HTC Inspire 4G: Affordable and Entertaining

03.02.2011

Overall, I was pleased with both the easy-to-use camera user interface as well as the Sense Gallery. You can sync your photos from Flickr, Facebook or load images or video via DLNA. Sadly for Picasa users, the Gallery app does not sync to Google's photo service.

The camcorder can capture up to 720p HD video. Video looked pretty good, but it is unfortunate that there's no HDMI connector so you can watch your videos on an HDTV.

Performance

The Inspire is not one of the dual core processor mega phones we saw at CES; it is powered by a 1GHz Snapdragon processor. With mobile processors getting faster and stronger, 1GHz seems a bit, well, weak. But honestly, I felt like the Inspire handled everything I threw at it speedily enough-minor YouTube hiccups aside.

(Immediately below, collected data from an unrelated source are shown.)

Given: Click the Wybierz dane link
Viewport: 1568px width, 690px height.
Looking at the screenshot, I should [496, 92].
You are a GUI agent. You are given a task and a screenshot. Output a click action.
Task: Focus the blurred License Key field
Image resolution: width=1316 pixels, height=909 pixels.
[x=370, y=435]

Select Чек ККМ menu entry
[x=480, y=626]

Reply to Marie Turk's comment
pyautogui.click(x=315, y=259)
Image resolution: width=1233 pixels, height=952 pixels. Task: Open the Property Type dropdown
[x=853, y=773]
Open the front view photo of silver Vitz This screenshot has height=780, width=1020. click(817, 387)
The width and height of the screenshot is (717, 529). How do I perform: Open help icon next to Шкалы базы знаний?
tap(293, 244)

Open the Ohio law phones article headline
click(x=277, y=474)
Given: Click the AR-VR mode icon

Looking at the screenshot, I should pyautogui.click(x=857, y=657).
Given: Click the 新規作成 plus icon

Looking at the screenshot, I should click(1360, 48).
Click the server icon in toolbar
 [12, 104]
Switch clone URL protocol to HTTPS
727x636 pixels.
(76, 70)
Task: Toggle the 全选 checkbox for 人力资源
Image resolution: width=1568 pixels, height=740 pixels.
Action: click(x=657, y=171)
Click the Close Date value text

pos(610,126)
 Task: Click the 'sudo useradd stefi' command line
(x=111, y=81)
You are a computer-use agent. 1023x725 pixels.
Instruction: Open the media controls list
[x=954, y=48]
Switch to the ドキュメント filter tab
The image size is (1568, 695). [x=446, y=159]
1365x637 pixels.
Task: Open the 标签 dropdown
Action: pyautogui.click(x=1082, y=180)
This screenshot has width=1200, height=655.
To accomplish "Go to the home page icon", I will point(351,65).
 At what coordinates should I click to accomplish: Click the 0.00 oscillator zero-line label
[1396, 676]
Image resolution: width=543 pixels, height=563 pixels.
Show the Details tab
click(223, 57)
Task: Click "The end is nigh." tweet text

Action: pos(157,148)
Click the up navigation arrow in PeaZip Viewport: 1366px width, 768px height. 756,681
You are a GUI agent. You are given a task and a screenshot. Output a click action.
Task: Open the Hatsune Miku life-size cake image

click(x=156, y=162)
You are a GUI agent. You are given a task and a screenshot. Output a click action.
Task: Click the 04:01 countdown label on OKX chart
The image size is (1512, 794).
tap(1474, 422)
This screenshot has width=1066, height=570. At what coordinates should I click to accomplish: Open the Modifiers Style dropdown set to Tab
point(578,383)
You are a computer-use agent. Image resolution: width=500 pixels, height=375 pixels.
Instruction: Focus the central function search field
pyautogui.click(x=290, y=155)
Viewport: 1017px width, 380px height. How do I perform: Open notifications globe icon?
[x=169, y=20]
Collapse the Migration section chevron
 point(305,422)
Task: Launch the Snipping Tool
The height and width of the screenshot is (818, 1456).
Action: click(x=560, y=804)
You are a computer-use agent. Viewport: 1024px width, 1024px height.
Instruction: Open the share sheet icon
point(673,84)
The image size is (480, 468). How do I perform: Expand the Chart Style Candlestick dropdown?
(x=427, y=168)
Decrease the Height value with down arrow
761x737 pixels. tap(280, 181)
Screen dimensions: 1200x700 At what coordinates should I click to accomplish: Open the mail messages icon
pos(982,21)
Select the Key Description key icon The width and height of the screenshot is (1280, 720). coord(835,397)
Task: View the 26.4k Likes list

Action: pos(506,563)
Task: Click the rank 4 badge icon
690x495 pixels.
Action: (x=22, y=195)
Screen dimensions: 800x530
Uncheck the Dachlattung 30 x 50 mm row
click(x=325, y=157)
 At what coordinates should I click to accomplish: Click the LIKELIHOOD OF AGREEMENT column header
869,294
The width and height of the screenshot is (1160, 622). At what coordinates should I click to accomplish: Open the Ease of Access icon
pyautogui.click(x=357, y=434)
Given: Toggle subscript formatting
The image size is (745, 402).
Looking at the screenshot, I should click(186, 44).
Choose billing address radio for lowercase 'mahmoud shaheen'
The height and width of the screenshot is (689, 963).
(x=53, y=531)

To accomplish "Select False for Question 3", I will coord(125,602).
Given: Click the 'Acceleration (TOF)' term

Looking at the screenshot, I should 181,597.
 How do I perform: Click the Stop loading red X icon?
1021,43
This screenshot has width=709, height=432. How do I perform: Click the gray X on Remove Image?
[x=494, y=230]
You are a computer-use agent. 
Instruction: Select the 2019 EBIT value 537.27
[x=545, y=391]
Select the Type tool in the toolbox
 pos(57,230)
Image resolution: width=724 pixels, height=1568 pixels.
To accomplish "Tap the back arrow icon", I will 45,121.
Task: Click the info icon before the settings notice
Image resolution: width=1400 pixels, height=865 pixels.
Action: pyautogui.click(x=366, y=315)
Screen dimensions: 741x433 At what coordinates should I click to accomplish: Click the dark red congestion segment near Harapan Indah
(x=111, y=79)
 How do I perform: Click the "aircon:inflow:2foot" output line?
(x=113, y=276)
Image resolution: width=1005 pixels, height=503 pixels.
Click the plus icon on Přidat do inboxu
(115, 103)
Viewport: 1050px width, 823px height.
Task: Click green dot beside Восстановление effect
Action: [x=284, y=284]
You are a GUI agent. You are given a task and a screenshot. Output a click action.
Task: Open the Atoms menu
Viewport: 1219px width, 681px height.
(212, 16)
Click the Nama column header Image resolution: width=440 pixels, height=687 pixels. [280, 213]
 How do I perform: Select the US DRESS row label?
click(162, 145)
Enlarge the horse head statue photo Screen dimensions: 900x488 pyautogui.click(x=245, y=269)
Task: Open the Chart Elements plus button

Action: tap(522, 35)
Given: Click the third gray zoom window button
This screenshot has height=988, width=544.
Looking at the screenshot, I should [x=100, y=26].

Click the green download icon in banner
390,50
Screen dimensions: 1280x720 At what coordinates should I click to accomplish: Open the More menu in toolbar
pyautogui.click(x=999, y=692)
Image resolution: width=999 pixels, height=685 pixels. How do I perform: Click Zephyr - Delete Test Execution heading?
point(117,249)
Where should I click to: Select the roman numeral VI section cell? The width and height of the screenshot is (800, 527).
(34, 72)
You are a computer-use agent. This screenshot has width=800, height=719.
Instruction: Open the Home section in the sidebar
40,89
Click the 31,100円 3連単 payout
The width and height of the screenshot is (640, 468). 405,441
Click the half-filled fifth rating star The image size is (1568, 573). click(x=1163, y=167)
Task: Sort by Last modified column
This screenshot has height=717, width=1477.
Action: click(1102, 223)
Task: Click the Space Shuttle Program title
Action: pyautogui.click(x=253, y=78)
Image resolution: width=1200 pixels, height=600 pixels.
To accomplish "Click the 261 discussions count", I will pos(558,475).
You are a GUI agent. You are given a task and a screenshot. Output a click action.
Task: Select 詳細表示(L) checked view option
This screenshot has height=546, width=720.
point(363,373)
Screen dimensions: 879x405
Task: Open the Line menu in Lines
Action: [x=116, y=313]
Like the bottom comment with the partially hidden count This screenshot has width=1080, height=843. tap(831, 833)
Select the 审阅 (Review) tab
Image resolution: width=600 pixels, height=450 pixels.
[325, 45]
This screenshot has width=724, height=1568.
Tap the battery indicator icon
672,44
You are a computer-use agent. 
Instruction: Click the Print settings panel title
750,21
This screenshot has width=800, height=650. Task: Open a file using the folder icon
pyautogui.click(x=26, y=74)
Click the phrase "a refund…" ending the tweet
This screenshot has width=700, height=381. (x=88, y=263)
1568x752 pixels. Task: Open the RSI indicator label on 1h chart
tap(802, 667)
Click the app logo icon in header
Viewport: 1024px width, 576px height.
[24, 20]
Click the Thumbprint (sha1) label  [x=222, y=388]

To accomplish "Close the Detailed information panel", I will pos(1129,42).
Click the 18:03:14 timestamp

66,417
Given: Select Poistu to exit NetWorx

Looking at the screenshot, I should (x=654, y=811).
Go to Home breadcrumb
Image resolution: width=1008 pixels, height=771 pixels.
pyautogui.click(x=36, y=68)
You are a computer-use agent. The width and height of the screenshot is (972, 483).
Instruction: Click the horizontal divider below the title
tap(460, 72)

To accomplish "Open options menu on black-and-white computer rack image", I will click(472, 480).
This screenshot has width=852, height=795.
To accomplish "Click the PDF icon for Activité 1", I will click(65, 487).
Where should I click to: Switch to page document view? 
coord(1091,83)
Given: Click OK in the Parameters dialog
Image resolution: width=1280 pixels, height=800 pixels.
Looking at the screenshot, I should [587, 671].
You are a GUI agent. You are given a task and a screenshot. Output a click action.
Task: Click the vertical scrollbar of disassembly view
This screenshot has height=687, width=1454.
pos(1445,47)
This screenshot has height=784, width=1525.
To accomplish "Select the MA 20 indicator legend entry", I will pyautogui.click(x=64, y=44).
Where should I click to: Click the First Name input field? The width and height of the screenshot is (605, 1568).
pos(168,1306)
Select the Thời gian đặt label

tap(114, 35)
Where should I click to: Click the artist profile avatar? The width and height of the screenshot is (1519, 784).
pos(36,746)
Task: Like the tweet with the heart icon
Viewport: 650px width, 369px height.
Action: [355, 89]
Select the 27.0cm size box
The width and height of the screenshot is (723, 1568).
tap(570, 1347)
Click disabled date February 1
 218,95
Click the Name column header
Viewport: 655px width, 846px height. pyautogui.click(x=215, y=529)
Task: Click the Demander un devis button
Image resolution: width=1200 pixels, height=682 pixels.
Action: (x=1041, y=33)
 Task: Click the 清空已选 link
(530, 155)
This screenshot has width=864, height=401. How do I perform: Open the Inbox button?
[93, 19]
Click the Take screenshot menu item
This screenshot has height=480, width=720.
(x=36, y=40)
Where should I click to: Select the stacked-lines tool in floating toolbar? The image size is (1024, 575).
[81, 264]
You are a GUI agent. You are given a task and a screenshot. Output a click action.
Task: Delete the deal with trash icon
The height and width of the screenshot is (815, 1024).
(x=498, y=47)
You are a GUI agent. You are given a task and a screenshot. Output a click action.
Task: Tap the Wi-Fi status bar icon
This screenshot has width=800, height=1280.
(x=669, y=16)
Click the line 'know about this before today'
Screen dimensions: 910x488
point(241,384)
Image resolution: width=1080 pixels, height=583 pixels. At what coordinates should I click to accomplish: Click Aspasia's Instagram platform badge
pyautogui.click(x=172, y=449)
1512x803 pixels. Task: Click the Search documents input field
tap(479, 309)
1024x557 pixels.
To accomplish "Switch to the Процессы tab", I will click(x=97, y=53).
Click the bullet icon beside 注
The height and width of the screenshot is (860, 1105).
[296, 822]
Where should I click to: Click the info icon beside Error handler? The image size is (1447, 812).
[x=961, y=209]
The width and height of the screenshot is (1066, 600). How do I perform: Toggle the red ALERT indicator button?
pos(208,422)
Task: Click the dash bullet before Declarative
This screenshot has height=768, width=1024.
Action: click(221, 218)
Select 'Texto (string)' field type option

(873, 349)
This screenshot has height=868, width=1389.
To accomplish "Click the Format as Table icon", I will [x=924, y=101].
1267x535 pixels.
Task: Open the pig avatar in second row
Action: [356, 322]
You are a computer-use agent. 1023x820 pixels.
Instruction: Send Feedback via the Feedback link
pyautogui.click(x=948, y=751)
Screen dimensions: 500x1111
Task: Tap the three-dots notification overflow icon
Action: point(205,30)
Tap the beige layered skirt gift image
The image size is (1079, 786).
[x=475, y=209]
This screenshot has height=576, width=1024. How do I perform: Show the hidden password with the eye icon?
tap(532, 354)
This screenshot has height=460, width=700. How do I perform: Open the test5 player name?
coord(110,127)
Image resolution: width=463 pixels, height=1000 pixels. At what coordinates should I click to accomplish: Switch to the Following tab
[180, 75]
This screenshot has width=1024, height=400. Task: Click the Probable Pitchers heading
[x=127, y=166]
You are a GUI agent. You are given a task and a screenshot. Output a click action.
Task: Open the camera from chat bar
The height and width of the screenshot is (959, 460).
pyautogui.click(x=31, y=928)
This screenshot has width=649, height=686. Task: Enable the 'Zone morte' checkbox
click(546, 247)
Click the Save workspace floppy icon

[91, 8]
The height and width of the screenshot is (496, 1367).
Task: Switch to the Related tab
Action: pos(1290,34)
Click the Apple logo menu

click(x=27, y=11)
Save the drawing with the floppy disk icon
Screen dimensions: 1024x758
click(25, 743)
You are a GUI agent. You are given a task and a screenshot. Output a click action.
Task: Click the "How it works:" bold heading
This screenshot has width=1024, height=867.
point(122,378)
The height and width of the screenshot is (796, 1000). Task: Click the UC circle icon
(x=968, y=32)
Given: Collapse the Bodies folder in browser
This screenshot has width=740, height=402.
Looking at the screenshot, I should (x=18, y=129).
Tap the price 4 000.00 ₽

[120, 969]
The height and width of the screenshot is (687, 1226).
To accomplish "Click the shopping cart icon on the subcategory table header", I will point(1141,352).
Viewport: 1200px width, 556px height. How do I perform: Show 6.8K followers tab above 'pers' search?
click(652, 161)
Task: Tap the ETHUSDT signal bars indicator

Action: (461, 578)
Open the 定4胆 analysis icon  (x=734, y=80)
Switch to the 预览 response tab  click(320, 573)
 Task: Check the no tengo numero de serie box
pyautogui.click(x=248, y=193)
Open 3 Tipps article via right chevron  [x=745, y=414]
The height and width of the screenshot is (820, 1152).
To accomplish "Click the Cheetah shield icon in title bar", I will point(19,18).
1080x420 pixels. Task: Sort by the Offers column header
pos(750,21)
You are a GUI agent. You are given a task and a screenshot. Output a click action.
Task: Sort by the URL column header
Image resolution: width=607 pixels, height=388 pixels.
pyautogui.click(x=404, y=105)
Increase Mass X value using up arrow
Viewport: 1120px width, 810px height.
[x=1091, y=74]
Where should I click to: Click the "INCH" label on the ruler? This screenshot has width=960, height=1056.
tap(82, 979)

I had a hard time picking up a strong HSPA+ signal (or what AT&T is calling "4G" - see our dissection of ). This wasn't too odd, though, because I have a hard time picking up a strong 3G AT&T signal in San Francisco regularly. I ran the Ookla Speedtest application in San Francisco and achieved average download speeds of 0.31 Mbps and upload speeds of 0.08. These speeds are typical of a 3G network-certainly not a 4G network. Perhaps I got these results due to a weak signal here, but so far, I'm not impressed. I will continue testing in San Francisco in places where I get more HSPA+ bars and update this review if I get faster results.